Cash balance pension plan
When one wants what Balcom calls “basically a 401(k) plan on steroids,” then turn to a cash balance defined benefit pension plan. Many advisors open these in conjunction with a Solo 401(k), maxing out that first, and then deferring the remainder above the $61,000 limit into the pension plan. One can contribute more to a cash balance plan because instead of capping contribution limits at those for qualified defined contribution plans, an actuary from a third-party administrator defines what the benefit will be based on age and income, and then assigns a contribution limit.
With a spouse on the plan, which is the way Winter does his account, the amount could be in the six figures. The start-up cost runs around $6,000 to $8,000, and ongoing maintenance can be several thousand a year, added Dunn, but it can be worth it for the larger contribution amount.
“The tax savings need to outweigh the costs to set up,” she said.
Despite the pension name, the end-game is not an annuity-like monthly payout. The funds are typically invested in mutual funds and exchange-traded funds under one’s own direction. Winter, for one, said he plans to roll his pension plan into an IRA at retirement.

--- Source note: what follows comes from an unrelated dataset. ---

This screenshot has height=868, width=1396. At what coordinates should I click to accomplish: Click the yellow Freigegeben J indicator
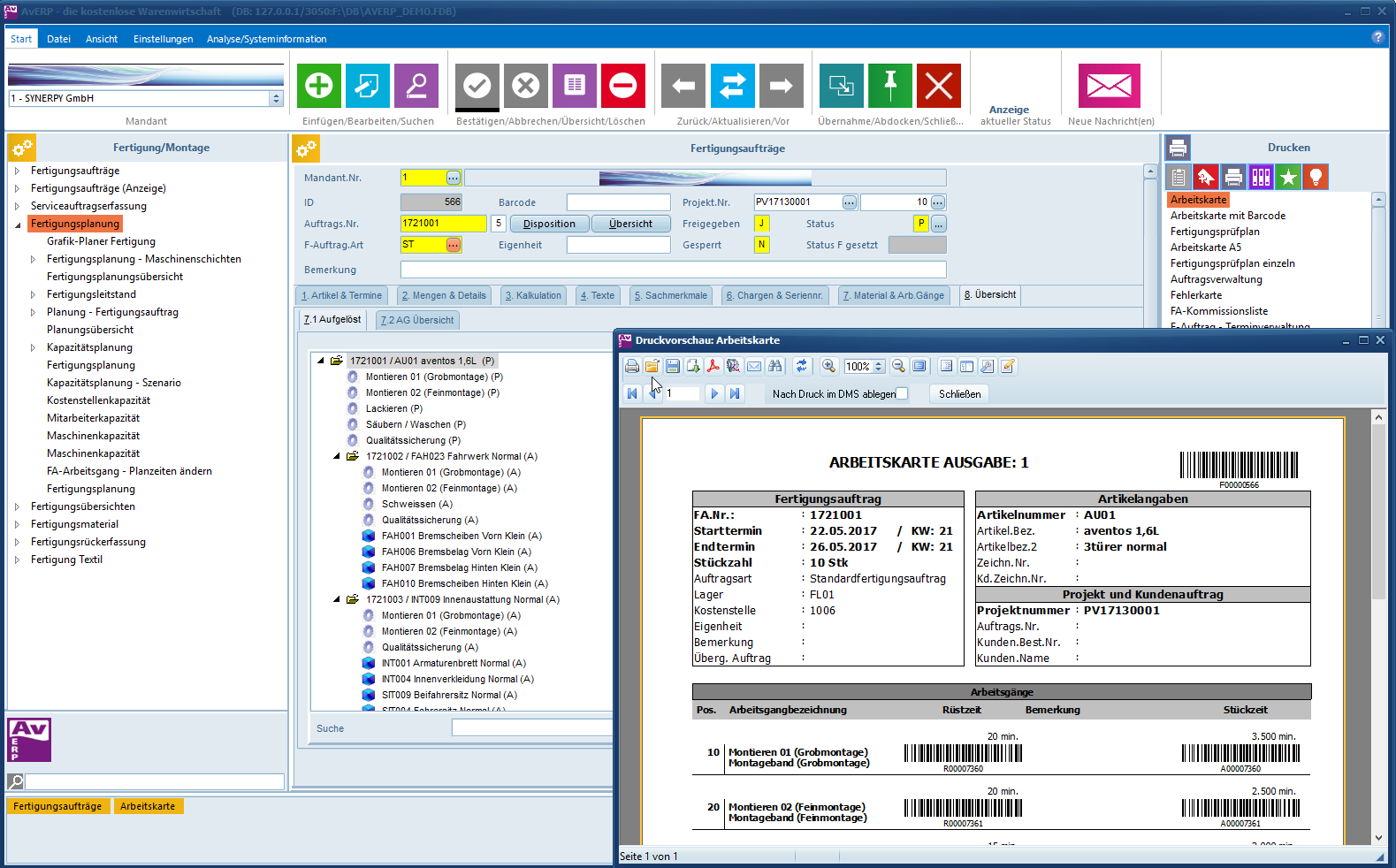point(761,224)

When it comes time to add employees to a growing firm, plans designed for an individual might not remain the best option. Nicole Sullivan, a financial planner with Prism Planning Partners in Libertyville, Illinois, started out in financial planning as a W-2 salaried employee with a traditional 401(k), then went out on her own and started a SEP IRA and also contributed to a Roth IRA. She incorporated as an S corporation — a form of entity that doesn’t itself pay taxes but instead passes its income through the owner, who pays ordinary rates — in 2022. She also decided to open a 401(k) plan for herself, her partner and two employees, with both traditional and Roth 401(k) options.
“When we got employees, we realized we had to offer them something,” Sullivan said. “We did want to make this right by all of us.”